The Big Sick: Big heart matters

Falling in love with a girl in a coma sounds like a corny premise for a romantic comedy.

But “The Big Sick” isn’t simply a knockoff of “While You Were Sleeping.”

It’s something much, much more.

Based on the true romance of star Kumail Nanjiani and his wife Emily V. Gordon, “The Big Sick” is one of the most honest, straightforward, quality pieces of American cinema this decade. There’s nothing flashy; no gimmick cameos or mindless dirty comedy bits.

“The Big Sick” is a story of boy meets girl, refreshingly simple and genuine. It’s one of the best movies of 2017 and you have to see it as soon as possible.

The film follows Nanjiani, who plays himself, as he meets young medical student Emily (Zoe Kazan) at a comedy club and the couple begin dating. Several months into their romance, Emily becomes hospitalized with an unknown disease and she is placed into a coma. Kumail’s parents, devoutly Muslim Pakistani immigrants, complicate matters by forcing Kumail to meet Pakistani women in hopes of an arranged marriage.

Though it helps that the “Silicon Valley” actor is playing himself in a film he co-wrote, it never truly feels like Nanjiani is acting in “The Big Sick.” The performance is so effortless and genuine that it often feels documentary in nature, making Kumail easy to root for in spite of some of the admittedly stupid things he says to Emily.

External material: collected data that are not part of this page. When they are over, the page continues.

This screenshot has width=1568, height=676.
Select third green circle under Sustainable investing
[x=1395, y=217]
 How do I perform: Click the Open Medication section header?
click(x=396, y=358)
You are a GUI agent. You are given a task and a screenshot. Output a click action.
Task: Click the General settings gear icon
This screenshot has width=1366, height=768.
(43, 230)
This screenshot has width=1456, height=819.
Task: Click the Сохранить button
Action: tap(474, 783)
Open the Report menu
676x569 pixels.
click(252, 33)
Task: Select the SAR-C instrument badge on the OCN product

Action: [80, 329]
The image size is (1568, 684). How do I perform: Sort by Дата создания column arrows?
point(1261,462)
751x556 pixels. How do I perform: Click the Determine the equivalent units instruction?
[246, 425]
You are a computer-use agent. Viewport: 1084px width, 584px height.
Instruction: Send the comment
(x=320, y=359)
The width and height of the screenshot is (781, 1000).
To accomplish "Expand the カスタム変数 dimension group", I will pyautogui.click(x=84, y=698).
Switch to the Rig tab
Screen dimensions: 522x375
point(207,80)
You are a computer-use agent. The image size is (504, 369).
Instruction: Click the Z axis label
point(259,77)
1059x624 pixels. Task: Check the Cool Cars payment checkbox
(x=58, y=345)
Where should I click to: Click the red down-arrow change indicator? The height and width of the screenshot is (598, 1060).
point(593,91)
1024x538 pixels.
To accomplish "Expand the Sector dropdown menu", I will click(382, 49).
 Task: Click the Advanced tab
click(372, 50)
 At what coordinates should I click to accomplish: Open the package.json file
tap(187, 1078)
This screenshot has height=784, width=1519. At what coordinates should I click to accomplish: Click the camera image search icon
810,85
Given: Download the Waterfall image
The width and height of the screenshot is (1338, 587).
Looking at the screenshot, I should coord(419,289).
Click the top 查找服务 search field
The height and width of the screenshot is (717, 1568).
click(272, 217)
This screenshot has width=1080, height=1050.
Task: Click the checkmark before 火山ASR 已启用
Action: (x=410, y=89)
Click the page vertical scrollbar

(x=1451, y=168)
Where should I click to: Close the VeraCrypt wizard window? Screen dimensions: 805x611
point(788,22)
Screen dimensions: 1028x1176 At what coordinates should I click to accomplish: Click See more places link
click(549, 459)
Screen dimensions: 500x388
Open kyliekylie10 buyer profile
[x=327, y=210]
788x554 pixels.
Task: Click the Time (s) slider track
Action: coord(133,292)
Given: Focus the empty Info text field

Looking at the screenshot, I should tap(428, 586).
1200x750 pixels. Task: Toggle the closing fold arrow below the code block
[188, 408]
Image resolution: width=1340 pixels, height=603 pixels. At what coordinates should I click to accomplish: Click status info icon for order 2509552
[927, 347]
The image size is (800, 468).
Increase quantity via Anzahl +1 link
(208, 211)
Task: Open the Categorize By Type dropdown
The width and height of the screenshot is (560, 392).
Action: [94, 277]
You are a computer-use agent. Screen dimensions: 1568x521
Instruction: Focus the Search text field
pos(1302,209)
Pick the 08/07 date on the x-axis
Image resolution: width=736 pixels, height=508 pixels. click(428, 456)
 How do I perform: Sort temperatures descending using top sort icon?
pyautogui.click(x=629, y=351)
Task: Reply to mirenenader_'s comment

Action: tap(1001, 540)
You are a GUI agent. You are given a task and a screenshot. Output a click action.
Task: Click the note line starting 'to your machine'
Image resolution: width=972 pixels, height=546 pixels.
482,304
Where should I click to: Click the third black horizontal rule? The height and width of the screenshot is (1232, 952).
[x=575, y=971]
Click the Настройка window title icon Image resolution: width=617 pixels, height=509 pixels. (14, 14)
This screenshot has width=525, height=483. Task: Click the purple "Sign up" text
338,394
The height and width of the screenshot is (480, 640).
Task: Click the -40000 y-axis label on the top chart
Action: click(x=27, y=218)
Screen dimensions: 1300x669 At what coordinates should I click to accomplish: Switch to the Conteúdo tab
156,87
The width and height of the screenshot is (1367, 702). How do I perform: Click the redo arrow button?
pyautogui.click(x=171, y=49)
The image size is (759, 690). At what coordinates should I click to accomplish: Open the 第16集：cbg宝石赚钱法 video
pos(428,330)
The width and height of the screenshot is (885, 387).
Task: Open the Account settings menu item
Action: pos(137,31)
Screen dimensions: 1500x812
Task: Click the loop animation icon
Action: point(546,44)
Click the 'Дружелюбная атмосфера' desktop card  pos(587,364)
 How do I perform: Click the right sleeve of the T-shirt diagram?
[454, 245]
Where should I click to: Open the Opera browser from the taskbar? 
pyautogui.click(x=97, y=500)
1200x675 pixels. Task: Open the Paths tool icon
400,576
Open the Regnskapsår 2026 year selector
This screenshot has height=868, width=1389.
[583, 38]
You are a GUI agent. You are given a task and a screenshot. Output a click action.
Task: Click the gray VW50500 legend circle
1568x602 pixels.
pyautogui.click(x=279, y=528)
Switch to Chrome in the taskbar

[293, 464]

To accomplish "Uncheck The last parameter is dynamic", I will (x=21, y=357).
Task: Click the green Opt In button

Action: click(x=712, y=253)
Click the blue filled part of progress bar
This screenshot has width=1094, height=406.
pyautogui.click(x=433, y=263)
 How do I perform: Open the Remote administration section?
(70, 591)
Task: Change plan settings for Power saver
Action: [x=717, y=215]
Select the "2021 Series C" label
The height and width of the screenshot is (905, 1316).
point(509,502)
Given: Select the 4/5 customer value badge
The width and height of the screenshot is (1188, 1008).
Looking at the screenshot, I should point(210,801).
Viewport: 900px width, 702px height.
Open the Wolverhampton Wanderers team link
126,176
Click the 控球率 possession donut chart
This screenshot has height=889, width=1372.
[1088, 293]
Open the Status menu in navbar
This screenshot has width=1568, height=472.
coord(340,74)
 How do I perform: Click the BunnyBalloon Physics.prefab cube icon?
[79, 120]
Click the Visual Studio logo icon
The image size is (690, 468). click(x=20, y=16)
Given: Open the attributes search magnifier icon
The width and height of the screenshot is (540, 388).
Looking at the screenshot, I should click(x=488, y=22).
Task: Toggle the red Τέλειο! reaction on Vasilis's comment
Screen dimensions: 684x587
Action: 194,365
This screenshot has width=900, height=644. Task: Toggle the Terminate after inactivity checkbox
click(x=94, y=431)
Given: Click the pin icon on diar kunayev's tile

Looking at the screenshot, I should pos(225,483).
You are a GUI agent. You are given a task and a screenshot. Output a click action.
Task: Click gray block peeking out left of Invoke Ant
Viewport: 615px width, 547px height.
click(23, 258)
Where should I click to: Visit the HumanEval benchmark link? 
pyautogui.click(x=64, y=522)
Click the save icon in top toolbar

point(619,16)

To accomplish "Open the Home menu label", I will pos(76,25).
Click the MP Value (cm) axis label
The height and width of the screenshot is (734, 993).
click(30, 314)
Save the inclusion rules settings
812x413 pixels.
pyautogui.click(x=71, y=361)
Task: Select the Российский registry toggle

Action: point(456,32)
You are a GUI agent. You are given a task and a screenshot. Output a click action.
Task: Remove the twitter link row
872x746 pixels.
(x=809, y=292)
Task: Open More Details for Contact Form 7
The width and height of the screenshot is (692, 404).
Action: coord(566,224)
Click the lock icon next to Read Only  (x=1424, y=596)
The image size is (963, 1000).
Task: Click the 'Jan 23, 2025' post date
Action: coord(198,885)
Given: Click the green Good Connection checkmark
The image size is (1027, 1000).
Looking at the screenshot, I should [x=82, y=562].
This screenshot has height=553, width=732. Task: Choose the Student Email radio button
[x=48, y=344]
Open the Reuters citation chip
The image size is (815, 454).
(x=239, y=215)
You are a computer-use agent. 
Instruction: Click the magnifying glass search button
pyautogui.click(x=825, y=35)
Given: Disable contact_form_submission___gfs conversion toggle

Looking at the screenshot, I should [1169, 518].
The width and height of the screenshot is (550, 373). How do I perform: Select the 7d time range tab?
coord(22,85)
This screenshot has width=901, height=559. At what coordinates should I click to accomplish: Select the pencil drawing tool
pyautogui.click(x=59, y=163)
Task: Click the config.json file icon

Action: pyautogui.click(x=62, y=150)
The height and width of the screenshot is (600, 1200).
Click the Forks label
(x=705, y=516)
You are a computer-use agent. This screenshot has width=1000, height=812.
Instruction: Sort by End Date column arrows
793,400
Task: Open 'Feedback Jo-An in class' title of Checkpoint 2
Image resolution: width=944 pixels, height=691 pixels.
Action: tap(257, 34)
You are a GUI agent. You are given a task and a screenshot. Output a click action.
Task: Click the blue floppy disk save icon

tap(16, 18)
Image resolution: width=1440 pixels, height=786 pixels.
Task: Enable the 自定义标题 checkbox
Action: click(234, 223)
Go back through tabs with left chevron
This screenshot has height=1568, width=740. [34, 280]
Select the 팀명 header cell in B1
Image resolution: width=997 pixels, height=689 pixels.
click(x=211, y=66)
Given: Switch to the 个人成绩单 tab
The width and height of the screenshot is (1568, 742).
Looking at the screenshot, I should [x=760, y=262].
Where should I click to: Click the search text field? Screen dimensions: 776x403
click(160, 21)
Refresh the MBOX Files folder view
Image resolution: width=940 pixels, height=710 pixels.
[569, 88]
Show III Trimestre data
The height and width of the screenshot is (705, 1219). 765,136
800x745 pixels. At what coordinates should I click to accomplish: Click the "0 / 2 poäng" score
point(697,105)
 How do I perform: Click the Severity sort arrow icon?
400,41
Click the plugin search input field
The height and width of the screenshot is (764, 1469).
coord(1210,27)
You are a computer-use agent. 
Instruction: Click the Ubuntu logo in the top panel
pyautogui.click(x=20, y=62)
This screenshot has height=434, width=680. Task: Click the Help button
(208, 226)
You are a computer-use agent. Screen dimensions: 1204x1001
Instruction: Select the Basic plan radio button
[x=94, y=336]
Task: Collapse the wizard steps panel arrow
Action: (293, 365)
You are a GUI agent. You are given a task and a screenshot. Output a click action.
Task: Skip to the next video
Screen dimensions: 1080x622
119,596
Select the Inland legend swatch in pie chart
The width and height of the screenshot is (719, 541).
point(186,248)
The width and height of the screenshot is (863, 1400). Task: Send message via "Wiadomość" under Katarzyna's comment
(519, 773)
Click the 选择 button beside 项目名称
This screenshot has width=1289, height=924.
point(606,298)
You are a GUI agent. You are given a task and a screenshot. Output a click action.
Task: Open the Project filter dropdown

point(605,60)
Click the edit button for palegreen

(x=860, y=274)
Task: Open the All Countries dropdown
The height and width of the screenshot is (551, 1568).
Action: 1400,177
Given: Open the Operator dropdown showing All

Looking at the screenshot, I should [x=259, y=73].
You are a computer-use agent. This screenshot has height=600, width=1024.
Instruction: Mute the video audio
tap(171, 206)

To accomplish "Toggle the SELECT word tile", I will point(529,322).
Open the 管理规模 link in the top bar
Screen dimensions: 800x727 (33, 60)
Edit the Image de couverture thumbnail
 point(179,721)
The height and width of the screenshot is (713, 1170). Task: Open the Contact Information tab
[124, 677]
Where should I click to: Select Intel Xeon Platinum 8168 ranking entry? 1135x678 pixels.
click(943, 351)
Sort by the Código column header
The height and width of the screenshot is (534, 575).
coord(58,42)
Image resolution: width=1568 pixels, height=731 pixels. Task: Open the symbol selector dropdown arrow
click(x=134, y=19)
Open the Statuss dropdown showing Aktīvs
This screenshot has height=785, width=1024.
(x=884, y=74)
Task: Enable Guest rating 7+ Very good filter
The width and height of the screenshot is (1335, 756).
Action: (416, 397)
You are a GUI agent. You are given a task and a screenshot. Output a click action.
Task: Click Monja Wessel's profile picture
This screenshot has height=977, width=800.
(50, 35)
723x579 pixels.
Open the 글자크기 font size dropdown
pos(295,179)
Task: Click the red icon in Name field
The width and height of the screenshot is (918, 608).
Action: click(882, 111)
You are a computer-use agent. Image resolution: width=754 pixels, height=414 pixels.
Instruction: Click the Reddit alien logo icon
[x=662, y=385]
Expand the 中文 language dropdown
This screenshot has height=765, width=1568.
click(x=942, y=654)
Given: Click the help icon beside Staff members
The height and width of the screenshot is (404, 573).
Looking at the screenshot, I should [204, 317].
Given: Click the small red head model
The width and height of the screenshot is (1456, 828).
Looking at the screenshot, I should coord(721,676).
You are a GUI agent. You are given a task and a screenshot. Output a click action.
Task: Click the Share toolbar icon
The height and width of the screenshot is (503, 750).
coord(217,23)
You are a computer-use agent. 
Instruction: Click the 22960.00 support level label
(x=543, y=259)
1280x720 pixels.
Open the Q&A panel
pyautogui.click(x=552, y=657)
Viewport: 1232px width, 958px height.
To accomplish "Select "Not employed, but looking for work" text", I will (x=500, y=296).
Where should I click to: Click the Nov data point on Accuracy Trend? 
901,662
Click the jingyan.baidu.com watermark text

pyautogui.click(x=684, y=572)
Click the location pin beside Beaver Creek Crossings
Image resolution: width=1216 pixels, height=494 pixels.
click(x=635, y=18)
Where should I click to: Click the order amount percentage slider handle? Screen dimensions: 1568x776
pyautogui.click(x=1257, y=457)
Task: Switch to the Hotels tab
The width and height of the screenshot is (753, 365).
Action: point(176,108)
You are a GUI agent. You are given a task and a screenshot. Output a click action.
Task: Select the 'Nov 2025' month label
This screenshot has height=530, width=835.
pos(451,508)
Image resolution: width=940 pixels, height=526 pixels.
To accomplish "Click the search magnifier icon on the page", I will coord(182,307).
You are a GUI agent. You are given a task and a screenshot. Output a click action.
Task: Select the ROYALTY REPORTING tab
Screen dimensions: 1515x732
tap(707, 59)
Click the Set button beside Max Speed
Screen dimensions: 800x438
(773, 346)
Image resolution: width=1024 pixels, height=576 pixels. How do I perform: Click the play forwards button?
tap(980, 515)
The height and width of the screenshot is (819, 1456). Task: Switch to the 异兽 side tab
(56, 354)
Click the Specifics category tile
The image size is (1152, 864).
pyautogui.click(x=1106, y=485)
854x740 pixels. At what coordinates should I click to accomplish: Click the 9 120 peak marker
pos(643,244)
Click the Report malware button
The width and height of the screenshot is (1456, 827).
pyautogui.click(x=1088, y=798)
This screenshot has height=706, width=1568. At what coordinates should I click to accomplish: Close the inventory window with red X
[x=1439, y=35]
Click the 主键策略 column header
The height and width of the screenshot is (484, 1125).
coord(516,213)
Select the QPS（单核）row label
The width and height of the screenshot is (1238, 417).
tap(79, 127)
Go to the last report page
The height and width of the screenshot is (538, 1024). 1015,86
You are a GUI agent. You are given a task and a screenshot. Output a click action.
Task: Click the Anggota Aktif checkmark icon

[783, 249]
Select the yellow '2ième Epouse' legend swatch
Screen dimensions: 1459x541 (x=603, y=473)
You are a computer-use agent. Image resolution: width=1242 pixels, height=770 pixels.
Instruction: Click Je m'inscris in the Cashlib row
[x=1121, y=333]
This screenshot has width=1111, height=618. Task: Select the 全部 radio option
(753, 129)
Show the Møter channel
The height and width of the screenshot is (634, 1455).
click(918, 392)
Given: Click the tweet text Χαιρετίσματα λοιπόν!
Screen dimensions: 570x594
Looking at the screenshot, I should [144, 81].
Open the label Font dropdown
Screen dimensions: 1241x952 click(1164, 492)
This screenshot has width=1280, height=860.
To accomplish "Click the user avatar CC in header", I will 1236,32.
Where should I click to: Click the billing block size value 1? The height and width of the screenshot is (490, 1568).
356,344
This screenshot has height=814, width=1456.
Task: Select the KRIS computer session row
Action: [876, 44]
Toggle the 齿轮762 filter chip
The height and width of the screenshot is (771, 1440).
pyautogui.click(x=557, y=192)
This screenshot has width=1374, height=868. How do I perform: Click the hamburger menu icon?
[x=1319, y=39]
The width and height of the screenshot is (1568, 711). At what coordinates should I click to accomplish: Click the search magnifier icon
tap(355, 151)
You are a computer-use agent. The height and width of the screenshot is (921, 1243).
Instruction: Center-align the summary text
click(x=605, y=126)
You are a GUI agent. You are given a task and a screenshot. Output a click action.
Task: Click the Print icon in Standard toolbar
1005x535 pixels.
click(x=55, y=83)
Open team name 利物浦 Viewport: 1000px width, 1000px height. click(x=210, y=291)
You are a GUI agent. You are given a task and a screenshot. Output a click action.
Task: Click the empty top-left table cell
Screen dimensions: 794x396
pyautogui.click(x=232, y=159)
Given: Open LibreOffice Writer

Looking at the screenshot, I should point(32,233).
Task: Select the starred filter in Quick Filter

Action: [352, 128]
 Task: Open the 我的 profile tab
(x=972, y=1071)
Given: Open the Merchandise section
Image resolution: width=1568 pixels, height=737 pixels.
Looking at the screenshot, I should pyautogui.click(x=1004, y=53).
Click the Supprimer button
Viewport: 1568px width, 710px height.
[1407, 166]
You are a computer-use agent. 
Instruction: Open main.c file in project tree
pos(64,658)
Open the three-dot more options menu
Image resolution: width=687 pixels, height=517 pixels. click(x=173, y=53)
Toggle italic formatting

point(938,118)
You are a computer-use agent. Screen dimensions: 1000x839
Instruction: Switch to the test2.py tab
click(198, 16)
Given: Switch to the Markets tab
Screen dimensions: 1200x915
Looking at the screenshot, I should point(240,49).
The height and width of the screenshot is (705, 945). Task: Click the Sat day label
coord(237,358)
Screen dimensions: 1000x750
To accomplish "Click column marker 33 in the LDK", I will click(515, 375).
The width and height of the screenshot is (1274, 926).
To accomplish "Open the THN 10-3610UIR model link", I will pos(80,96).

His performance encapsulates everything that makes “The Big Sick” a special film: casually charming, simple and straightforward in nature.

Though Kazan’s Emily is in a coma for a large portion of the movie, her work is so radiant and enjoyable early that Emily always feels present in every scene despite Kazan not being on screen. Her natural chemistry with Nanjiani carries the day in a film that could easily fall off the rails.

Audiences want Kumail and Emily to make it as a couple just as much for Kazan’s endearing performance as they do for Nanjiani’s simple honesty, a true testament to both actors.

Having Ray Romano play Emily’s father feels like stunt casting, until you actually watch Romano on screen. It’s an unexpectedly subdued, warm performance unlike anything the veteran TV comedian has given.

Holly Hunter, on the other hand, offers a wildly bombastic, aggressive performance as Emily’s mother Beth that brashly attacks the screen until it becomes irresistibly engaging. Audiences will easily find a dozen women they know inside Hunter’s fierce matriarch, a surprisingly exciting turn for Hunter.

While the actors portraying Kumail’s very traditional Muslim family aren’t nearly as famous, the performances are equally wonderful. Among them, Adeel Akhtar stands out as Kumail’s brother Naveed, often matching Nanjiani punchline for punchline.

The biggest strength of “The Big Sick” is how perfectly the film turns on a dime from traditional rom-com to something much deeper, a credit to director Michael Showalter for bringing Nanjiani and Gordon’s script to life in an organic, authentic way.

There’s never a “this is the time to get sad” moment in the film. Events flow naturally and progress as real life impacts Kumail, Emily and their families.

Producer Judd Apatow, well known for raunchy coming of age comedies like “Superbad” and “Knocked Up,” has carved out a niche in recent years helping comedians make honest, layered comedies from 2009’s “Funny People” to to 2015’s “Trainwreck” to the 2016 Netflix miniseries “Love.”

As the driving force behind getting “The Big Sick” made, Apatow pressed Nanjiani to hone the film’s script over four years. The result is one of the best written comedies in more than a decade.

“The Big Sick” turns the corner for the romantic comedy genre, hopefully leading Hollywood to develop more honest, original films.

Nanjiani’s film is the new standard by which rom-coms heading forward should be judged and it’s a film that audiences should seek out in theaters.

There likely won’t be a better comedy in 2017.